Dünyayı kelimeler ve etiketlerle doldurmadığınız da, insanlığın düşünceyi kullanmak yerine düşünceye esir olduğu, zaman kaybettiği mucizevi bir duygu hayatınıza geri döner. Hayatınız müthiş bir derinlik kazanır. Nesnelere bir yenilik, bir tazelik gelir. En büyük mucize ise, bütün kelimelerin, düşüncelerin, zihinsel etiketlerin ve imgelerin ötesinde, kendi öz benliğinizi deneyimlemektir. Bunun olması için, kendi “Ben” duygunuzu, sizi tanımladığını düşündüğünüz her şeyle oluşturduğu kördüğümden çözüp ayırmanız gerekir.

Nesnelere, insanlara ya da durumlara sözel ya da zihinsel etiketler yapıştırmakta ne kadar aceleci davranıyorsanız, gerçekliğiniz o kadar sığ ve cansız olacaktır, aynı zamanda, kendinizi gerçeklikten uzaklaştırdığınız sürece, etrafınızda kendini belli eden yaşam mucizeleri de birer birer kaybolacaktır. Bu şekilde, akıl elde edilebilir ama bilgelik kaybolur ve onunla birlikte mutluluk, sevgi, yaratıcılık ve canlılık da gider. Algıyla yorum arasındaki hareketsiz boşlukta sıkışıp kalırlar. Elbette kelimeleri ve düşünceleri kullanmak zorundayız. Onların da kendi güzellikleri var; ama onların esiri olmak zorunda mıyız?

Kelimeler, gerçekliği insan zihninin kavrayabileceği bir boyuta indirger ve emin olun, bu da o kadar derin bir boyut değildir. Dilde ses telleri tarafından üretilen sekiz temel ses vardır: a, e, ı, i, o, ö, u, ü. Diğer sesler, hava basıncıyla üretilen konsonantlardır: s, f, g gibi. Böylesine basit seslerin kim olduğunuzu, evrenin nihai amacını veya bir ağacın ya da taşın derinliğinde ne olduğunu açıklayabileceğine gerçekten inanıyor musunuz?

İllüzyon benlik:

“Ben” kelimesi, nasıl kullanıldığına bağlı olarak, hem en büyük hatayı hem de en derin gerçeği içinde barındırır. Geleneksel kullanımıyla, dilde en sık kullanılan kelimelerden biri olmakla kalmaz (“benim”, “benimki”, “kendim” gibi ilgili kelimelerle birlikte), aynı zamanda da en büyük hatalardan biridir. Normal günlük kullanımında “ben”, önemli bir hatayı, kim olduğunuzla ilgili bir yanlış kanıyı, sahte bir kimlik duygusunu da beraberinde getirir. Bu egodur. Bu sahte benlik duygusu, sadece uzayın ve zamanın gerçeklikleriyle ilgili değil, aynı zamanda insan doğasıyla ilgili derin görüşler geliştirmiş olan Albert Einstein’ın “optik bir bilinç yanılsaması” olarak adlandırdığı şeydir. Bu sahte kimlik duygusu, gerçekliğin tüm yanlış yorumlarını, tüm düşünce yöntemlerini, paylaşımları ve ilişkileri de peşinden sürükler.

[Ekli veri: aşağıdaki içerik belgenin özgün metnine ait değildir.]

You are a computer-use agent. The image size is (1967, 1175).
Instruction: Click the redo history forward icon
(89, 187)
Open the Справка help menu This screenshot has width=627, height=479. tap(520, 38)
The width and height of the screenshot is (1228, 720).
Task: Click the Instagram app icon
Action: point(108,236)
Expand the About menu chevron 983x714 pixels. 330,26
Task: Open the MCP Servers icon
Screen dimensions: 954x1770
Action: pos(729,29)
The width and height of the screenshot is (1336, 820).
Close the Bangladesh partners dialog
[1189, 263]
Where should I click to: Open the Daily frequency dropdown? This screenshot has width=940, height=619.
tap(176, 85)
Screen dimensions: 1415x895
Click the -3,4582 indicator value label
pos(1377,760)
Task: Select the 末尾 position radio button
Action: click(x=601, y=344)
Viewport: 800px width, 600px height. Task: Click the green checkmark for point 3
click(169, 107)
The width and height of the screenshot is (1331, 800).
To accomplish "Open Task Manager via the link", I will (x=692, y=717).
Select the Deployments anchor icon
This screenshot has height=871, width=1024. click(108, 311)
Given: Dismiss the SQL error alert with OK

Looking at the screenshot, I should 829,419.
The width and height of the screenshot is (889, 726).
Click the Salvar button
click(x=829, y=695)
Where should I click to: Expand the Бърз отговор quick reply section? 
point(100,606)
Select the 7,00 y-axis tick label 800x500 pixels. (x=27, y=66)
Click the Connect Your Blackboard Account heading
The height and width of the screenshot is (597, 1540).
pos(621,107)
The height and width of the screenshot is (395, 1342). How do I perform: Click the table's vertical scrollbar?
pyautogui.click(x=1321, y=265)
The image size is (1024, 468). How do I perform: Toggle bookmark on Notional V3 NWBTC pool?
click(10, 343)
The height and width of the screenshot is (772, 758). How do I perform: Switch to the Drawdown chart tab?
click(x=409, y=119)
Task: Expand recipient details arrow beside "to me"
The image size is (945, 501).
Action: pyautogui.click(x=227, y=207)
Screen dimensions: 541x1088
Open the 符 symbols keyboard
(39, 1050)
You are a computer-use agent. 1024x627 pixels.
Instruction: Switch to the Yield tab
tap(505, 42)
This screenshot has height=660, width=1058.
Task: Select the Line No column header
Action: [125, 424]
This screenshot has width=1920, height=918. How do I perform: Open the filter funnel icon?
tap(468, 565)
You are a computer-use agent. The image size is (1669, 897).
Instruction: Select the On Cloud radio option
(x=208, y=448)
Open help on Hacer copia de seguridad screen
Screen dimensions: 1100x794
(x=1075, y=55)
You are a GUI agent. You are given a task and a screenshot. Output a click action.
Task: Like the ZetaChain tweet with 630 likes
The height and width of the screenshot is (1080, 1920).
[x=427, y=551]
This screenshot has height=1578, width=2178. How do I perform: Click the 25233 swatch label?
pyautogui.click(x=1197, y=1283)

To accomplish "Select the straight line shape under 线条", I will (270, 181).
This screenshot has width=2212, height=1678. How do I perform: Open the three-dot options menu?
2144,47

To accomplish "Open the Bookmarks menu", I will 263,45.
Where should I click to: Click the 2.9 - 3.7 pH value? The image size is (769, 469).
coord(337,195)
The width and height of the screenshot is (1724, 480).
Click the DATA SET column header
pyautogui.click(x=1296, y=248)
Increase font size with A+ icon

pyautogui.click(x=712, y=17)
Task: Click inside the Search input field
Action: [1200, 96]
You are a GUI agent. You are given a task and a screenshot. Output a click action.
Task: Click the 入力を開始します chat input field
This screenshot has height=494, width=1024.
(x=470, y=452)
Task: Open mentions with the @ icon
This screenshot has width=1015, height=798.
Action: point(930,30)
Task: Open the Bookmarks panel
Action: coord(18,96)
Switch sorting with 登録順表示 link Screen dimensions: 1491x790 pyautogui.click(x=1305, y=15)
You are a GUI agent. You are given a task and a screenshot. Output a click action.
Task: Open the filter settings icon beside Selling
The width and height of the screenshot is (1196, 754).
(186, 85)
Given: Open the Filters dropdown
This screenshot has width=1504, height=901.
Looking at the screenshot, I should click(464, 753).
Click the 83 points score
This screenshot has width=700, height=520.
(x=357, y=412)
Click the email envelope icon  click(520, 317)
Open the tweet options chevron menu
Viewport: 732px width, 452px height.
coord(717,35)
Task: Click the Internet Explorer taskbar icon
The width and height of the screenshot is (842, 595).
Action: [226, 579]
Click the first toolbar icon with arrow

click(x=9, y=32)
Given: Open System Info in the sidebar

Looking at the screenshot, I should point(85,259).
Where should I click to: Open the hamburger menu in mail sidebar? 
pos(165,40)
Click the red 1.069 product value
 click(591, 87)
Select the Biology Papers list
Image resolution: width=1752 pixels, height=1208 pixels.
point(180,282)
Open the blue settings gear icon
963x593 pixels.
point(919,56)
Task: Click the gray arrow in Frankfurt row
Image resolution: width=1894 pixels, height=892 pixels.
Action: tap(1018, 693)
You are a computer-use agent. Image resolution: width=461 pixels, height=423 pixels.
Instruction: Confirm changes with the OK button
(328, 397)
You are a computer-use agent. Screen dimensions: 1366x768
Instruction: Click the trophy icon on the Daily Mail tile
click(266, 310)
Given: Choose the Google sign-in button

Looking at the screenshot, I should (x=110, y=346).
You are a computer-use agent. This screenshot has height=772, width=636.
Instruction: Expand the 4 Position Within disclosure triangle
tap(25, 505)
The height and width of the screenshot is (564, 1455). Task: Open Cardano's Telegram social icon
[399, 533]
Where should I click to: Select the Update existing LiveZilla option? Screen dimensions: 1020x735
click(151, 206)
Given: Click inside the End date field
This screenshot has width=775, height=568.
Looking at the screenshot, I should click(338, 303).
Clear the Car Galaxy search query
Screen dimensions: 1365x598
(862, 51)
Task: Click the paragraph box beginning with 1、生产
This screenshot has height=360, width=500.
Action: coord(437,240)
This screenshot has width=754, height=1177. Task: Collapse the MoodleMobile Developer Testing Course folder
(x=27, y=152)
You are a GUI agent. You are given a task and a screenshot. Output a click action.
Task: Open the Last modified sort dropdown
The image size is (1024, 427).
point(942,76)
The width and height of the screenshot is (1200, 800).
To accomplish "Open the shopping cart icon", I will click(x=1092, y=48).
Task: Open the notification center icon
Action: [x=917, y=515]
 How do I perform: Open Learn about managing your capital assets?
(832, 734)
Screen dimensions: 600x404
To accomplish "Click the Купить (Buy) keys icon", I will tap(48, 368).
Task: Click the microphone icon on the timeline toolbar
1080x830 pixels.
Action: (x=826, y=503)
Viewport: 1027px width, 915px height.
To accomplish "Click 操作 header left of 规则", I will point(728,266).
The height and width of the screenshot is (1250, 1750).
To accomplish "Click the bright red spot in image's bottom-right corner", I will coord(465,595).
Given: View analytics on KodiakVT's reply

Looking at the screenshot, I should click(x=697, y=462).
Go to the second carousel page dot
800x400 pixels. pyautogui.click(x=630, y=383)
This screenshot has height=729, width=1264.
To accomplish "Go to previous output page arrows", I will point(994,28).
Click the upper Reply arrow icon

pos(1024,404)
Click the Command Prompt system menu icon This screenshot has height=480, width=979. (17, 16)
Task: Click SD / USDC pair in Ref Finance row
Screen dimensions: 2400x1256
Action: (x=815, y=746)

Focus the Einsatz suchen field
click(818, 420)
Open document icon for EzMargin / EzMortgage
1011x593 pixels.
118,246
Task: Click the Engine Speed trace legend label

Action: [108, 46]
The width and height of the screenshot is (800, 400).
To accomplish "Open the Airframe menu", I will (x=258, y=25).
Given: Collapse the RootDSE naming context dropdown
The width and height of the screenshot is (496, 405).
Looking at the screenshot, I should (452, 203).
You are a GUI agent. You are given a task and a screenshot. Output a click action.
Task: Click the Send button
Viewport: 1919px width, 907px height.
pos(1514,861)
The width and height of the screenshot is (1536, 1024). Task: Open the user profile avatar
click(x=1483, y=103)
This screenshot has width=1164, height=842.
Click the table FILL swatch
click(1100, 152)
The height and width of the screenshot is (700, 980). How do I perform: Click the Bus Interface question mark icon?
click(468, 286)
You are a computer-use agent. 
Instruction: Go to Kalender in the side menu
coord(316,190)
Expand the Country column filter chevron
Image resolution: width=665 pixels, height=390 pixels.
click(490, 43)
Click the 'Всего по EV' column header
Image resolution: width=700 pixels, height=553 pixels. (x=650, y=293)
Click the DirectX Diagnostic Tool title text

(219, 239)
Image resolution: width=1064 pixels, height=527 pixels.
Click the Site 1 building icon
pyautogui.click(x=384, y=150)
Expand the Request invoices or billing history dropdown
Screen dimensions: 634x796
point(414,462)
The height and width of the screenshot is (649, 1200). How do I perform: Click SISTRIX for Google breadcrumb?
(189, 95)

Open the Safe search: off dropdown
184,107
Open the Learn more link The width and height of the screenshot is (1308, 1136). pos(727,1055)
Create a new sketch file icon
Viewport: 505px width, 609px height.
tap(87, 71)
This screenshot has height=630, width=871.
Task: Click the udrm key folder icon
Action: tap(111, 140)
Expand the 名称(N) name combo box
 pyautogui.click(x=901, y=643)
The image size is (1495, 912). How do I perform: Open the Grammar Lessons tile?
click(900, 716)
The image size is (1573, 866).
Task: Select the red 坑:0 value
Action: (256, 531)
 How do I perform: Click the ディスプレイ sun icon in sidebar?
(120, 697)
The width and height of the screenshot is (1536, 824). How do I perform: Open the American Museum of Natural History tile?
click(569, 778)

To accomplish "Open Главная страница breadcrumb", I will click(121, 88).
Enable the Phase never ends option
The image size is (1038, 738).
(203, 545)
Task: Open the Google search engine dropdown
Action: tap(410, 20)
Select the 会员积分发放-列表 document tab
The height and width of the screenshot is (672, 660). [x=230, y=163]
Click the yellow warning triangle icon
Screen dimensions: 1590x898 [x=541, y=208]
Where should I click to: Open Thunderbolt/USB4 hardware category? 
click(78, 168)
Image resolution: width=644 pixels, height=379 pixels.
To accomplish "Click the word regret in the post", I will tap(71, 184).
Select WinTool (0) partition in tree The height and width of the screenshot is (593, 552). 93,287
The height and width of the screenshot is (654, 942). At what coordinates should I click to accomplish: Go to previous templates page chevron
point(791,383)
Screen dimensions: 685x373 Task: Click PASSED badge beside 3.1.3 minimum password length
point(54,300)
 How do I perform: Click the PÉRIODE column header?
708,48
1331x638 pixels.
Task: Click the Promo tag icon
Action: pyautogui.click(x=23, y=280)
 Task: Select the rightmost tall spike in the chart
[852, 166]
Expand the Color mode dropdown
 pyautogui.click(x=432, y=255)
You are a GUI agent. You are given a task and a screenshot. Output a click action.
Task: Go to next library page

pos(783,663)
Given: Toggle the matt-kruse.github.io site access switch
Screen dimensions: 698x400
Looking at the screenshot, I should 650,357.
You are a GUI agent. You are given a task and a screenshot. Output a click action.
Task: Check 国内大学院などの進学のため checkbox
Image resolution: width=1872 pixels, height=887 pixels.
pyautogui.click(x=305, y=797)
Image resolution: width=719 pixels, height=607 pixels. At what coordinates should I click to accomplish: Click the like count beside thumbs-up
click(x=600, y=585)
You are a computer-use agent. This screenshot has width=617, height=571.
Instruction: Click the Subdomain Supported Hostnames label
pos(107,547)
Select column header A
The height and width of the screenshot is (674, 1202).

Gerçekliğiniz, ilk illüzyonun bir yansıması haline gelir;

İyi haber şu: Eğer bir illüzyonun illüzyon olduğunu anlayabilirseniz, çözülür. Bir illüzyonun anlaşılması, sona ermesi demektir. İllüzyonun varlığını sürdürmesi, ancak onu gerçek sandığınız sürece mümkündür. Kim olmadığınızı anladığınızda, gerçekte kim olduğunuz kendiliğinden ortaya çıkar. Ego dediğimiz sahte benliğin mekaniklerini inceleyelim, peki bu sahte benliğin doğası nedir? “Ben” dediğinizde genellikle sözünü ettiğiniz şey gerçek kimliğiniz değildir.

İnanılmaz bir basitleştirmeyle, “ben” dediğiniz her seferinde gerçek kimliğinizin derinliğini, zihninizdeki “ben” düşüncesiyle ve “ben”i tanımladığınız her şeyle karıştırırsınız. Peki, “ben” kelimesini ve “benim”, “benimki”, “kendim” gibi ilgili kelimeleri kullandığınızda genel olarak sözünü ettiğiniz şey nedir?…

Sonuçta benlik duygusunun eklendiği ve rastgele bir arada tutulan düşüncelerden daha fazlası değildirler. Bu zihinsel yapı, normalde “ben” derken kastettiğiniz şeydir. Daha açık söylemek gerekirse: “Ben” dediğiniz de çoğu zaman konuşan siz değilsinizdir; o zihinsel yapının, ego-benliğin bazı yönleridir. Uyanışı gerçekleştirdiğinizde, yine zaman zaman “ben” kelimesini kullanacaksınız ama bunu benliğinizin çok daha derinlerinden hissederek yapacaksınız. Çoğu kişi kendini hala genel düşünce akımlarıyla, takıntılı düşüncelerle tanımlamaktadır ve bunların birçoğu anlamsızdır.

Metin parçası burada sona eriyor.